California Judge Dismisses Cases

On November 9, 2021 a California judge dismissed cases against Endo, Teva USA, Caphalon, AbbVie, and Johnson & Johnson. Read our article explaining it in detail. We included all the information and links you need, including the judge's 42-page ruling. This was another win for the pain community. The best part about this ruling was when the judge commented specifically on Lembke's testimony:

"Dr. (Anna) Lembke testified that one in four patients prescribed opioids would become addicted. As Defendants point out, the studies relied upon by Dr. Lembke for that conclusion are inadequate to support  it. The more reliable data would suggest less than 5%, rather than 25%. Under either number, addiction based solely on the patient having been prescribed opioids does not occur in "most of these patients." 

Federal Jury Holds Pharmacies Responsible For Their Role in the Opioid Crisis

On November 23, 2021, A federal jury  found CVS, Walgreens, and Walmart were found guilty in fueling the opioid crisis in two Ohio counties. 

"It marks the first time the retail segment of the drug industry has been held accountable in the decades long opioid epidemic. The case could set a precedent for other U.S. cities and counties looking to take legal action against corporations for any role they may have played in the opioid crisis," according to this article.

This decision will be appealed, and has a good chance to be overturned according to this article

"The companies, who vowed to appeal, may not have to work hard to make their case, said Carl Tobias, a University of Richmond law professor who follows the litigation. Overturning the verdict could be justified by the decision of the judge overseeing the trial to not grant a mistrial, even after a juror admitted to doing Internet research about claims against the pharmacy operators, Tobias said. Jurors are only permitted to consider evidence and arguments presented in court."

NPR's show, 1A, had our VP, Bev Schechtman on a panel on November 11, 2021. The name of the segment is "Against The Pain: The Opioid Crisis and Medication Access." NPR became interested in the show after reading Maia Szalavitz's article about NarxCare in Wired.  Listen to the recording of the show.  You don't want to miss this!  

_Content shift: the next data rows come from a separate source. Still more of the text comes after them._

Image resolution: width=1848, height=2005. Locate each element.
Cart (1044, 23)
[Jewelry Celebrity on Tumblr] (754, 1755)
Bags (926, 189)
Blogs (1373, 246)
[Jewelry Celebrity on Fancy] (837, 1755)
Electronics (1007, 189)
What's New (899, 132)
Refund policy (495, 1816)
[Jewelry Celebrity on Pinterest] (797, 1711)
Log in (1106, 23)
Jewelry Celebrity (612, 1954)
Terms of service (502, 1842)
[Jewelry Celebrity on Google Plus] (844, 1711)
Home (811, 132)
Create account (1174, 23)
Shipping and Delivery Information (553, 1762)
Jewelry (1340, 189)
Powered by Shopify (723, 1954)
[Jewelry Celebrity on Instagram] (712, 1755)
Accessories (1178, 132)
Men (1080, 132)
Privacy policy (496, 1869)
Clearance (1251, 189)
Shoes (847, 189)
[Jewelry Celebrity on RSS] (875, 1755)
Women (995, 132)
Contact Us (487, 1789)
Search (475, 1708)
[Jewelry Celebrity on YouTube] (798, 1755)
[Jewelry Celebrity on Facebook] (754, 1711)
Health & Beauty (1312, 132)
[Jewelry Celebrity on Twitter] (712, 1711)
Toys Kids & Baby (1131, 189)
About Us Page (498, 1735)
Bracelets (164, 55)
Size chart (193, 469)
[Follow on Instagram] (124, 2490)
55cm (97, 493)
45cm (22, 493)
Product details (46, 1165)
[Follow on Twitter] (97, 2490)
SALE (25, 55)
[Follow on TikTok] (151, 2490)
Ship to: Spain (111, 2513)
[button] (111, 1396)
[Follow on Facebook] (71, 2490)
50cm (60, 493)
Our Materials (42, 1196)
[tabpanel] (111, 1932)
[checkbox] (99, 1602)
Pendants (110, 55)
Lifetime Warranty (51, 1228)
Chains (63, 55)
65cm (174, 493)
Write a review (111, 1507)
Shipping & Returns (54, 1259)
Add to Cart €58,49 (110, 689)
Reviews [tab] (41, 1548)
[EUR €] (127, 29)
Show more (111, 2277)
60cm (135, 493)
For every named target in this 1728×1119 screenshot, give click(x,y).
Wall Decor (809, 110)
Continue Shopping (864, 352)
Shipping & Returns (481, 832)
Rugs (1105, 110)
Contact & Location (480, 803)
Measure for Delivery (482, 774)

"We have these people who have been on these meds for 20-30 years and doctors are under extraordinary pressure to get their numbers down" ~Maia

"In a criminalized environment where doctors are not only afraid of losing their license, but of going to prison, and where patients are being squeezed because they're being told 'you can only have x amount because otherwise my numbers are too high,' you end up with a lot of untreated pain." ~Maia

"I'd like to see context added (to these algorithms), if someone moves 3 times in 2 years, it needs to not look like they're 'doctor shopping,' I'd like to see a return to individualized care and stop these arbitrary guidelines where people are having a hard stop on what they can and can't have and they're not looking at what's actually going on with the patient." ~Bev

"I was treated like a criminal; I was mocked, laughed at, scolded, I was embarrassed...I felt revictimized." ~Bev

"There are tremendous gender and racial bias in these algorithms and in this false narrative." ~Bev

"No one should ever be denied care, that's just cruel and unusual punishment." ~Dr. Dombrowski

"Electronic Health Records are just a billing system, not to make patient care better...if you hit something by accident like malingering, next thing you know it's in the chart permanently. It's dangerous." ~Dr. Dombrowski

Dr. Mark Ibsen, who is a fierce advocate for the CPP community, recorded the show with running commentary.